→ **Text excerpt**
My friend has been diagnosed with cancer and is not sure when to tell her 7 year old

She has told her children that she is ill but not that she has breast cancer, she is having a second lot of surgery and if this is successful she may be ok after radiotherapy,so she is wondering whether to use the term cancer.
They have a friend whose dad has cancer and is dying so she is worried they will think that will happen to her.
The question is when to tell the children?

Hi and welcome to the Breast Cancer Care discussion forums.

I have put for you below the link to BCC’s publication ‘Mummy’s Lump’ which is aimed at younger children, you can send for a copy to be posted out to you free of charge by following the link below.

www2.breastcancercare.org.uk/publications/diagnosed-breast-cancer/mummys-lump-bcc164

Jo, Moderator

This is a really good question.
My personal choice was to tell my kids everything. I saw how my cousins were affected and how they lost confidence in their dad who never actually told them that their mum was dying of cancer. They were teenagers at the time but still it was taboo.
I decided not go this way by explaining the facts, they were 15, 12 & 10 at the time. They needed to understand that chemo was going to make me really unwell and that I was going to lose my hair.

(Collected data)
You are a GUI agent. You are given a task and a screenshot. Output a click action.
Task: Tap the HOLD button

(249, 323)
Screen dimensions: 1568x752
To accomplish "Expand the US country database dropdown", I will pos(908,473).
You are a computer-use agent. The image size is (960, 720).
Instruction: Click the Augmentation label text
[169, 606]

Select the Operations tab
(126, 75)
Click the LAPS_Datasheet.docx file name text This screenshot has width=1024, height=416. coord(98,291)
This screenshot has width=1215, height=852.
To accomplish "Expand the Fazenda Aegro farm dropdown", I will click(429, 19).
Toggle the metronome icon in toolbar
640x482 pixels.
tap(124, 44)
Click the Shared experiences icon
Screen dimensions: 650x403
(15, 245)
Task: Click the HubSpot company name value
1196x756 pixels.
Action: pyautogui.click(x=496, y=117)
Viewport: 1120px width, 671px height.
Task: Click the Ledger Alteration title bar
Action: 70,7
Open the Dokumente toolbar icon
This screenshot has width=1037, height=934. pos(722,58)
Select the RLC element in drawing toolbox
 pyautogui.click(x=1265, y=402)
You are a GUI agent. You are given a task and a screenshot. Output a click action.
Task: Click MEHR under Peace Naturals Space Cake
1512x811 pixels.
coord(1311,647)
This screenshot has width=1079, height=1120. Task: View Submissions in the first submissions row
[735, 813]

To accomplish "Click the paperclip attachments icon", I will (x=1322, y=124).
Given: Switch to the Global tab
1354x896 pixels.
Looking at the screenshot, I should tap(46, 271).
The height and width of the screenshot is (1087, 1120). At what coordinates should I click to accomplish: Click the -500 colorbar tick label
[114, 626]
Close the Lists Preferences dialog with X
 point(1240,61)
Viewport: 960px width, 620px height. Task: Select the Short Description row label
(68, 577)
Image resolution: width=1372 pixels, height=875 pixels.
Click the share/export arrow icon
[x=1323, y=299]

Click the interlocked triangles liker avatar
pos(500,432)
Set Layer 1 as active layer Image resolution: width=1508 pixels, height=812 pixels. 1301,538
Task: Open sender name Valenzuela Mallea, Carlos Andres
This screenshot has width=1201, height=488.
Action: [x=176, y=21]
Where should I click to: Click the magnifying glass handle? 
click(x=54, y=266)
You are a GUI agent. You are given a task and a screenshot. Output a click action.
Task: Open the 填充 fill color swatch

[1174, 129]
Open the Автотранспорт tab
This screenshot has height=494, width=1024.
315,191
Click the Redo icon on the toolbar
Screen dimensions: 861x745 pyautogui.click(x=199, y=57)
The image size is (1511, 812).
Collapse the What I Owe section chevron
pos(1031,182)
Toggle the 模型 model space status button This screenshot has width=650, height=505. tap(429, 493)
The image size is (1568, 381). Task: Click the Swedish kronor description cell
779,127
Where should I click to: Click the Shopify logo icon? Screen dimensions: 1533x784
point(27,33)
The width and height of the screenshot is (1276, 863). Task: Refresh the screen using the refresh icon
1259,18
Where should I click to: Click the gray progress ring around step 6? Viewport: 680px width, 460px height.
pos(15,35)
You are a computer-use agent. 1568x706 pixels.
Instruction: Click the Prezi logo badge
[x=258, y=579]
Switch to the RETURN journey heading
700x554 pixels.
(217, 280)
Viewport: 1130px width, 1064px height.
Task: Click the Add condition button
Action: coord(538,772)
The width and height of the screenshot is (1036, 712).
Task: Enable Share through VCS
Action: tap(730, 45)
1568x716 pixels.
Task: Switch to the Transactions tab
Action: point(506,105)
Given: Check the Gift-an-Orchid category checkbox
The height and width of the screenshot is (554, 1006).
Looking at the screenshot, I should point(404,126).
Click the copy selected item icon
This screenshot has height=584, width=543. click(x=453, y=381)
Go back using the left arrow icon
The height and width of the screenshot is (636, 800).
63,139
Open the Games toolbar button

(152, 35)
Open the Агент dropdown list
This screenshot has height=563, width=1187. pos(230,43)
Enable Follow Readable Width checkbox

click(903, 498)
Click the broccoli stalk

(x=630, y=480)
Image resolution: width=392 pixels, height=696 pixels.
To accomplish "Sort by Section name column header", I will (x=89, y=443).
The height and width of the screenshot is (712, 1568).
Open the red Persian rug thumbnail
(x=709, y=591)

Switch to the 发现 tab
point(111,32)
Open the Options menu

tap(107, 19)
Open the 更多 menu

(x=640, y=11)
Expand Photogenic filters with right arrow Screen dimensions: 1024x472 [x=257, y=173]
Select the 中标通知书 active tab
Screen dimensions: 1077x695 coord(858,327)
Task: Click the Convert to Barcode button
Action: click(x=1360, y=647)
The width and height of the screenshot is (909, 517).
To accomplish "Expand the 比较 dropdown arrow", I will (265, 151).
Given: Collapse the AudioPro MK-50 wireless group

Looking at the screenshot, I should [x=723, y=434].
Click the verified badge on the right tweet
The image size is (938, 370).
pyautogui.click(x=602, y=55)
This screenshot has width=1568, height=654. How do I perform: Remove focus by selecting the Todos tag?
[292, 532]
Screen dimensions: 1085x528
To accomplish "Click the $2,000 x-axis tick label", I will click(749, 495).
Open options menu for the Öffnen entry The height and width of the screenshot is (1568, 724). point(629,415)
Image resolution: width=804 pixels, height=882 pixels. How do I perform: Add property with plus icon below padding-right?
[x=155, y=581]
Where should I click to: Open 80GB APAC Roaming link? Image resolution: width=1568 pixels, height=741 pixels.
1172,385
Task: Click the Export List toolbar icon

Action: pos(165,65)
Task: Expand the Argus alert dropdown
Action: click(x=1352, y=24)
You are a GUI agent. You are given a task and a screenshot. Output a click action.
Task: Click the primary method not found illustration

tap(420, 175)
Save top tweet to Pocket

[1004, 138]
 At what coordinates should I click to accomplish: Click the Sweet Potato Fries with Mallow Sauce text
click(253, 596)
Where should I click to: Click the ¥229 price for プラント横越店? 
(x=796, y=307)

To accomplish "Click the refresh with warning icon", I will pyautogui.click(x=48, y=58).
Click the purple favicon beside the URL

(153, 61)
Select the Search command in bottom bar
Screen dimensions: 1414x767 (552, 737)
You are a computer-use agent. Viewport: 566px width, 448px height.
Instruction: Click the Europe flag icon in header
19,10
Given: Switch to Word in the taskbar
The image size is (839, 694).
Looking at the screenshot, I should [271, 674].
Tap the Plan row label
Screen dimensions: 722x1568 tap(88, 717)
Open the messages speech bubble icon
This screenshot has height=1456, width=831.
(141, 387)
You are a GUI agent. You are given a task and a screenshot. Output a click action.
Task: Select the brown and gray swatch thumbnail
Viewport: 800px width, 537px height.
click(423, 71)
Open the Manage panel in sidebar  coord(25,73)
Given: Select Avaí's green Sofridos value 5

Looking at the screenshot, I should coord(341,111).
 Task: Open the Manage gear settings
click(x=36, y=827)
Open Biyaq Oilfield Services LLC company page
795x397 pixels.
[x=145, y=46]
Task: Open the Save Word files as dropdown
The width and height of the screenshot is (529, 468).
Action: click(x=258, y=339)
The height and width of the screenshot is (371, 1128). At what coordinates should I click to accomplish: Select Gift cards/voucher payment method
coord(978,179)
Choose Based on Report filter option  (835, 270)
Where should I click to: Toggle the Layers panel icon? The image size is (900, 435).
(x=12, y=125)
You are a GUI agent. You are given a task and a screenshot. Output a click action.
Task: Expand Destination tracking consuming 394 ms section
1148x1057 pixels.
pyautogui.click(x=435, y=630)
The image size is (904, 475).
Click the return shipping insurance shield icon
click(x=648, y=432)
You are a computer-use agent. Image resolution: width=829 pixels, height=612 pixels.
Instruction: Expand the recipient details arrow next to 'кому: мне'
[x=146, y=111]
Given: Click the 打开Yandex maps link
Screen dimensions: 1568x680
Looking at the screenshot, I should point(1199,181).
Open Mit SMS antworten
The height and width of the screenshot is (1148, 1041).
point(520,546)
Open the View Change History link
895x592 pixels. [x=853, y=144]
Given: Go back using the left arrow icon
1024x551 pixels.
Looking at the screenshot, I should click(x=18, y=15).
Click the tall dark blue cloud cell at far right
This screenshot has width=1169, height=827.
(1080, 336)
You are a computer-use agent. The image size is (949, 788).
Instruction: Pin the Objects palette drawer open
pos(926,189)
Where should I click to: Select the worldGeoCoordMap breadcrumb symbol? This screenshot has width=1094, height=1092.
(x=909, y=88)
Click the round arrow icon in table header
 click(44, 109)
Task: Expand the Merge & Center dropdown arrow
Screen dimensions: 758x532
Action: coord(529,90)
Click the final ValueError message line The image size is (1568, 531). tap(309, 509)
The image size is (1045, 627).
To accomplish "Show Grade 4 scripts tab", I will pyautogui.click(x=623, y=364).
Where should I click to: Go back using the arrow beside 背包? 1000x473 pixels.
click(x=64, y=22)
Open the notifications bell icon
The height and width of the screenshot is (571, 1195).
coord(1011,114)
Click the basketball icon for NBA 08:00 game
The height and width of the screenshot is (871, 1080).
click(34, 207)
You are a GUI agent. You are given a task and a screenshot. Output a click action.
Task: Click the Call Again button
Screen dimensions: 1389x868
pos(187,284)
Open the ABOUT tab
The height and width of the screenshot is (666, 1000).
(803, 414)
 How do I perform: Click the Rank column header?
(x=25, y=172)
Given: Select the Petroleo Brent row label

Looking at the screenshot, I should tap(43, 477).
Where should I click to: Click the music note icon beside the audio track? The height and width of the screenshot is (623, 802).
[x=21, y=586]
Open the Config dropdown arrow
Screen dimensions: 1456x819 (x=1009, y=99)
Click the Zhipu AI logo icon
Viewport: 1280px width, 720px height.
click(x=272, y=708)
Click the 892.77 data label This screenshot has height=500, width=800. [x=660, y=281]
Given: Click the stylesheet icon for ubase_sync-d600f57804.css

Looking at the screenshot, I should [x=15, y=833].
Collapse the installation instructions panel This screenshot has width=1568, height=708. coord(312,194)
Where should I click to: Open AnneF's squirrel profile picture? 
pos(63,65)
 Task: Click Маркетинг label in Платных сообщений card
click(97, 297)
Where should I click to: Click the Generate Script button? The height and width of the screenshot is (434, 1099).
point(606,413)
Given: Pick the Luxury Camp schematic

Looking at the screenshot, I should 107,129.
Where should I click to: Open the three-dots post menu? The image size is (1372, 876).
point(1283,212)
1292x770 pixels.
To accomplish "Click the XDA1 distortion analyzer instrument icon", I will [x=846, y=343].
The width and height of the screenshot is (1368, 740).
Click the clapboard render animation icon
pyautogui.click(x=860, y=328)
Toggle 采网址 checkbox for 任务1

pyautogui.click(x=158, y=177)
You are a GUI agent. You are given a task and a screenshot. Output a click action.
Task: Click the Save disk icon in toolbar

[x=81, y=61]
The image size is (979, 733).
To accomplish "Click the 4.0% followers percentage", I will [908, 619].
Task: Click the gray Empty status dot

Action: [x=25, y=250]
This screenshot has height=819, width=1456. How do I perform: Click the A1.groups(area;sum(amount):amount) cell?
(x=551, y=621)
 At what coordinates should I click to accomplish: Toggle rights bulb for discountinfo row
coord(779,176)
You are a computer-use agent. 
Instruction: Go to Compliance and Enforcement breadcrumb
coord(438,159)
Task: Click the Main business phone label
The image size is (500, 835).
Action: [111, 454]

→ **Things to do**
(a) Set down the portion of the forum thread on telling children about a cancer diagnosis, starting with "The question is" and going on through "really good question.".
(b) Take the forum thread on telling children about a cancer diagnosis further, picking up after its final sentence.

→ **Answer list**
(a)
The question is when to tell the children?

Hi and welcome to the Breast Cancer Care discussion forums.

I have put for you below the link to BCC’s publication ‘Mummy’s Lump’ which is aimed at younger children, you can send for a copy to be posted out to you free of charge by following the link below.

www2.breastcancercare.org.uk/publications/diagnosed-breast-cancer/mummys-lump-bcc164

Jo, Moderator

This is a really good question.

(b)
There also a lot of positive story to tell a 7year old. You do not say if your friend has primary or secondary breast cancer. Remember, one does not die of primary BC, it is secondary (when it has spread to other parts of the body) that takes women away.
Thanks for caring for your friend, she will need all the help in the world.

Has your friend told her children yet?

My bc nurse said that honesty is the best policy and I believe this is true.

I was diagnosed recently and told my primary age children  on Saturday, so that they could ask questions

over the weekend.  The worry of telling them made me feel sick in the runup but once I’d told them, I

felt so relieved. 

 

When I introduced the word cancer I stopped to ask them if they’d heard the word and what they thought it meant.  This was such a useful thing to do as they’d heard the word, but it wasn’t laden, like it is for us adults and was a good time to explain a few things in a simple way.  They took it in and asked many questions like ‘can you catch cancer?’   I’ve not made any promises, but have used language like ’ we hope that cutting out the cancer and the powerful medicine will get rid of it.

I hope that your friend has told, or tells them soon - the anxiety was so much greater than the actual act.